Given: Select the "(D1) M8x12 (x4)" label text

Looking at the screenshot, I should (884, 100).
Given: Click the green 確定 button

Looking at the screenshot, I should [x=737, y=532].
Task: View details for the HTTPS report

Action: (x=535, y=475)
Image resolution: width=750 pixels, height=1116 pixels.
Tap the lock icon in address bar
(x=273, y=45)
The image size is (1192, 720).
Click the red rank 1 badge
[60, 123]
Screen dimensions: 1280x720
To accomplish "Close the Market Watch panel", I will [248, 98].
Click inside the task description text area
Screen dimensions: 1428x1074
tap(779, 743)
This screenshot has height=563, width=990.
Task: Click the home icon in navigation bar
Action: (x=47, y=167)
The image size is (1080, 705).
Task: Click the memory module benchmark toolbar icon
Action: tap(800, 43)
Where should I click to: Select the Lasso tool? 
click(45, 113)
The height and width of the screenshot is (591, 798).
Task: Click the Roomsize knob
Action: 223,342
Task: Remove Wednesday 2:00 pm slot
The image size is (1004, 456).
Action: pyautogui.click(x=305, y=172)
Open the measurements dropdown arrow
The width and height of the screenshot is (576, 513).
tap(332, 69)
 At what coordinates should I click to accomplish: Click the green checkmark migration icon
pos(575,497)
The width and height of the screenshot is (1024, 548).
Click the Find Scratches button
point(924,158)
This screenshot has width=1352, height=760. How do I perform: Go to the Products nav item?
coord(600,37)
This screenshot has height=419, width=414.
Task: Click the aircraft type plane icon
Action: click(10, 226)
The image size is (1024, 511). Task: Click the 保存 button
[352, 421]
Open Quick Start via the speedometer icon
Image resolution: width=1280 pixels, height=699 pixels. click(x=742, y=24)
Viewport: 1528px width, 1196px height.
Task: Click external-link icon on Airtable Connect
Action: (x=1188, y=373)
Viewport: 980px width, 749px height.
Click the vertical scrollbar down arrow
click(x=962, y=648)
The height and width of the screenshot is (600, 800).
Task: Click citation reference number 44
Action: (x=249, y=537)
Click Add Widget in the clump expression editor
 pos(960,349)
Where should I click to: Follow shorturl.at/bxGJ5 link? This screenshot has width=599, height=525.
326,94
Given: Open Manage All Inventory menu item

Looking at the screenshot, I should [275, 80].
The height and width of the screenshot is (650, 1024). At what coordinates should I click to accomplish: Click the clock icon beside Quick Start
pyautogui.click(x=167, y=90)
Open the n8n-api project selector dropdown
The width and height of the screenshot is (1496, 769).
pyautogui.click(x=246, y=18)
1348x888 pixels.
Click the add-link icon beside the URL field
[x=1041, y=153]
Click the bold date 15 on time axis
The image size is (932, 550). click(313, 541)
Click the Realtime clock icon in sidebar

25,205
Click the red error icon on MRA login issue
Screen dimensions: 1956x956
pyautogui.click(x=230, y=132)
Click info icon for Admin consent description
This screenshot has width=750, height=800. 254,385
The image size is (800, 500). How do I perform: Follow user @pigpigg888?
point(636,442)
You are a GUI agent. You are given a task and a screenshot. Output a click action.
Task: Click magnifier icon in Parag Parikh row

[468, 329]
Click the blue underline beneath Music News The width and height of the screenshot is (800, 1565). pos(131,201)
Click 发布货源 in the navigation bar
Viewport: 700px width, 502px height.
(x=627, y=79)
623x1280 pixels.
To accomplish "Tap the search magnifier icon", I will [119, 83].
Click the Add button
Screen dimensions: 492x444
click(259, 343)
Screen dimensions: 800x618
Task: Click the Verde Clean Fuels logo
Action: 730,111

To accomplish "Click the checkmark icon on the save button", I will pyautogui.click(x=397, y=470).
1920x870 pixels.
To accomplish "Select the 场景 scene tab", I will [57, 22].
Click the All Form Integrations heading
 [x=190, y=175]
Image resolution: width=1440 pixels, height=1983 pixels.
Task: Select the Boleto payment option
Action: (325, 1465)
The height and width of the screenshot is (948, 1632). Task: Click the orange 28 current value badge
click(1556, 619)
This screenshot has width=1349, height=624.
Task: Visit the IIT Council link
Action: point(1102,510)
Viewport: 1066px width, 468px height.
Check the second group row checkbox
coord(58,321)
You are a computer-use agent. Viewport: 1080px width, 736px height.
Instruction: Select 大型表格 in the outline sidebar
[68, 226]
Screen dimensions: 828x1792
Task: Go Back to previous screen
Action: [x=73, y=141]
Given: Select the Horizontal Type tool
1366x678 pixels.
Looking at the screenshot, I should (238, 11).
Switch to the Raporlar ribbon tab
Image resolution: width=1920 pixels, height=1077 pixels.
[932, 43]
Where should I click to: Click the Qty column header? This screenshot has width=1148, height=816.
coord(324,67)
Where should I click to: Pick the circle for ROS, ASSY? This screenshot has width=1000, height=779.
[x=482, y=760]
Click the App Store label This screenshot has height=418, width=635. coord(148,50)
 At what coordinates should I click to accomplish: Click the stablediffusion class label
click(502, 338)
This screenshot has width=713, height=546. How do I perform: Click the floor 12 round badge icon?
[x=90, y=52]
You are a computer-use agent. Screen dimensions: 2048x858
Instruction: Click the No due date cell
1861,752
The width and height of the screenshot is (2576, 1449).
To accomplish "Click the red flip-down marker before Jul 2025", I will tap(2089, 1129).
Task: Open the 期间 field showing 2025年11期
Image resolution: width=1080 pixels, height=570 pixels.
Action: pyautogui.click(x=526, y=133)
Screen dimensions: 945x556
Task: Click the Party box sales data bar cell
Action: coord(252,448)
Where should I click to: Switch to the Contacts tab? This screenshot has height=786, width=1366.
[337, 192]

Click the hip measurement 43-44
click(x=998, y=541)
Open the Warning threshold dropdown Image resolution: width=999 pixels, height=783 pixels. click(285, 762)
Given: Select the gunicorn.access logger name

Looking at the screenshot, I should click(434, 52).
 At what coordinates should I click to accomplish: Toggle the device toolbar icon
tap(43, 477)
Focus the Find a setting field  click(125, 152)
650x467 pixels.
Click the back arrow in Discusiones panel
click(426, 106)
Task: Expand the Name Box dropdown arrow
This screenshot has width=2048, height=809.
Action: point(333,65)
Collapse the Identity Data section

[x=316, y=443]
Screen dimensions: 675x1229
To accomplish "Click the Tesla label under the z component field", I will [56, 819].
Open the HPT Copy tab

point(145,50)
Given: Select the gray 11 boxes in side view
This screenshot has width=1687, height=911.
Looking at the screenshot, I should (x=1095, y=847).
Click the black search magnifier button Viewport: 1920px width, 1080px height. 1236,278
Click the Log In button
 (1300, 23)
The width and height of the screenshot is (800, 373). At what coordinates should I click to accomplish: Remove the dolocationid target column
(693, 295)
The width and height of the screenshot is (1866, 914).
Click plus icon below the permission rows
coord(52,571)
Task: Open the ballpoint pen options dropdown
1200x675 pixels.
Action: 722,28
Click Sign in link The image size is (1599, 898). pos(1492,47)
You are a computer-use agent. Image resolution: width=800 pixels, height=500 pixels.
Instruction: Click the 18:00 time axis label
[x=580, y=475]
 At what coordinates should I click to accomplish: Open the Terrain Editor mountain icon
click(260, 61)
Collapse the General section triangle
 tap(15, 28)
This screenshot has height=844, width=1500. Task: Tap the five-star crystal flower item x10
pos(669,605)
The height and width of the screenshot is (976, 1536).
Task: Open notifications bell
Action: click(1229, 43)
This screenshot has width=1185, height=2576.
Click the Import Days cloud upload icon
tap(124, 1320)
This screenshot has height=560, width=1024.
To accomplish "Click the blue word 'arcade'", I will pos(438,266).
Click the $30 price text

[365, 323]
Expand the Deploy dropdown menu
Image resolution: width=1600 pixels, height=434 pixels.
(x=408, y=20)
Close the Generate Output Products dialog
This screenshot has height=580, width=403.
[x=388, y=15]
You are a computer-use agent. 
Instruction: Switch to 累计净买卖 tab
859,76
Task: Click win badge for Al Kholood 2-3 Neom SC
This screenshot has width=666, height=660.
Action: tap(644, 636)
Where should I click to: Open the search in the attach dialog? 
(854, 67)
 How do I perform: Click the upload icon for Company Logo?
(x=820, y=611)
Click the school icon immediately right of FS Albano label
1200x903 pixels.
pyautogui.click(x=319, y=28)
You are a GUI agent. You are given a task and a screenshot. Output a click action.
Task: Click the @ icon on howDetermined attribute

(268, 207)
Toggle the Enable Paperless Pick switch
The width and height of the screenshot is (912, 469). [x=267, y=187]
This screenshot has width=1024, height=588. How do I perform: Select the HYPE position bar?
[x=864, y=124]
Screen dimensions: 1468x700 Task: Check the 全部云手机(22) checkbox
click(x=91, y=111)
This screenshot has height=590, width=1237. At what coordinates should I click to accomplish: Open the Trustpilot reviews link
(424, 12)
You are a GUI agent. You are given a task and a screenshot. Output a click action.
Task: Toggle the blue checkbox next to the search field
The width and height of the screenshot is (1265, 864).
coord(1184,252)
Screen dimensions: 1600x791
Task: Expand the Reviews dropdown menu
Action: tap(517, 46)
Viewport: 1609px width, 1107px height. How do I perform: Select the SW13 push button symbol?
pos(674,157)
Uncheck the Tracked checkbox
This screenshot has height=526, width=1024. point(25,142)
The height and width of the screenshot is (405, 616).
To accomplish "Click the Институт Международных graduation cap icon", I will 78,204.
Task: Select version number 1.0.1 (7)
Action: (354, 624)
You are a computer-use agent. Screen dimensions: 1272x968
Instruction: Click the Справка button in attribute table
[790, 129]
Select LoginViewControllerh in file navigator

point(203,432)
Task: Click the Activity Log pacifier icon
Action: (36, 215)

▶ _Task directions_
Scan the entries above for the word "Close". Report the lines that hold it.

▶ _Solution to this exercise_
To accomplish "Close the Market Watch panel", I will [248, 98].
Close the Generate Output Products dialog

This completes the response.